(Reuters) - Chinese conglomerate Cedar Holdings Group has shown interest in buying Singapore’s troubled commodities trader Noble Group, Bloomberg reported on Monday citing people familiar with the matter.
Noble’s shares rose as much as 37 percent, for which the Singapore stock exchange raised a query with the company.
Noble noted the Bloomberg article and said it continued to be in talks with “various potential strategic parties and its creditors”. Cedar declined to comment on the matter.
Hong-Kong headquartered, Singapore-listed Noble was once Asia’s biggest commodity merchant, with ambitions to rival European industry leaders like Vitol or Glencore.
But it was plunged into crisis in 2015 over questions about its accounting, which resulted in sharp share price falls and credit downgrades. Noble has refuted such criticism.

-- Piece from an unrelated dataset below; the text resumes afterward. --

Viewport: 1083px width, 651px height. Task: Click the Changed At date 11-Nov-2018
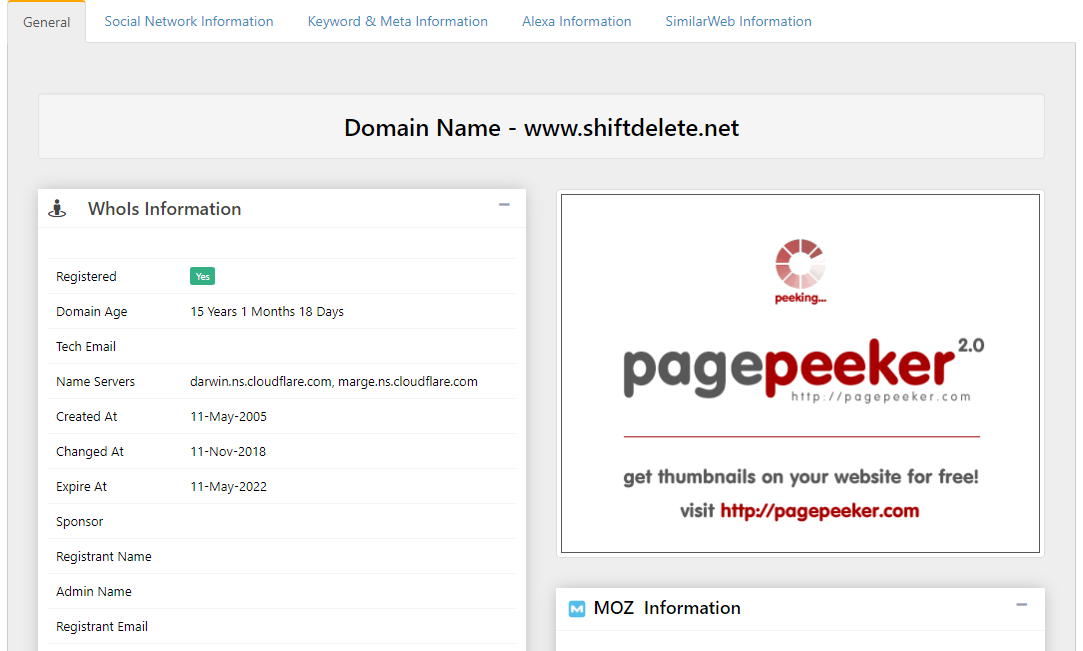[228, 452]
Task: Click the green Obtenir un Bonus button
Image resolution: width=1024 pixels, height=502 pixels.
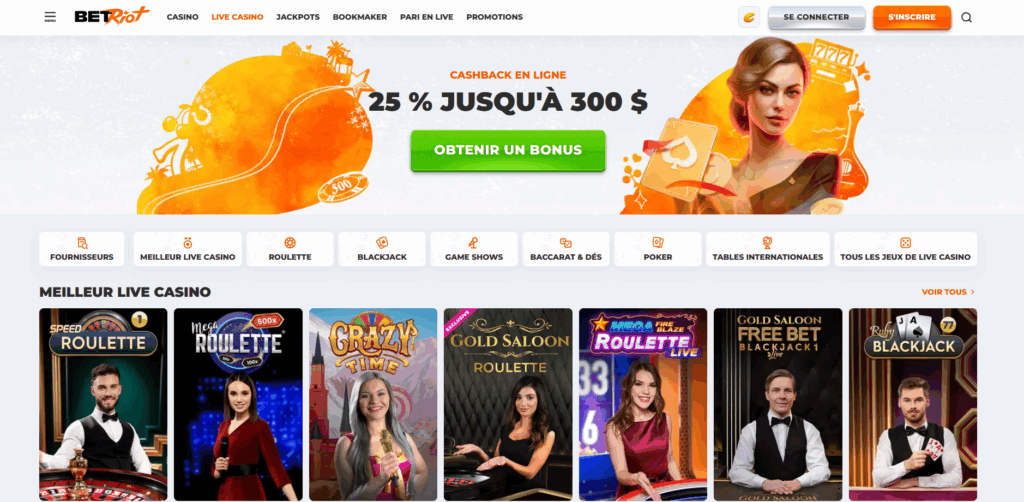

Financial woes led to Noble’s retreat from most financial commodity markets, including oil and natural gas.
It has sold off some of its units to direct competitors, including Vitol and Mercuria.
Its share price has collapsed almost totally from its peak of S$17.57 in 2011, resulting in a market capitalization of just S$272 million ($205.84 million) on Monday. Noble shares are currently trading at S$0.27.
The company’s $750 million 8.75 percent bonds, due March 2022, were quoted at a bid price of 44.25, up half a point.
This is equivalent to a yield of 35.4 percent, meaning the firm’s bonds remain distressed as bondholders expect to recover less than half their investments.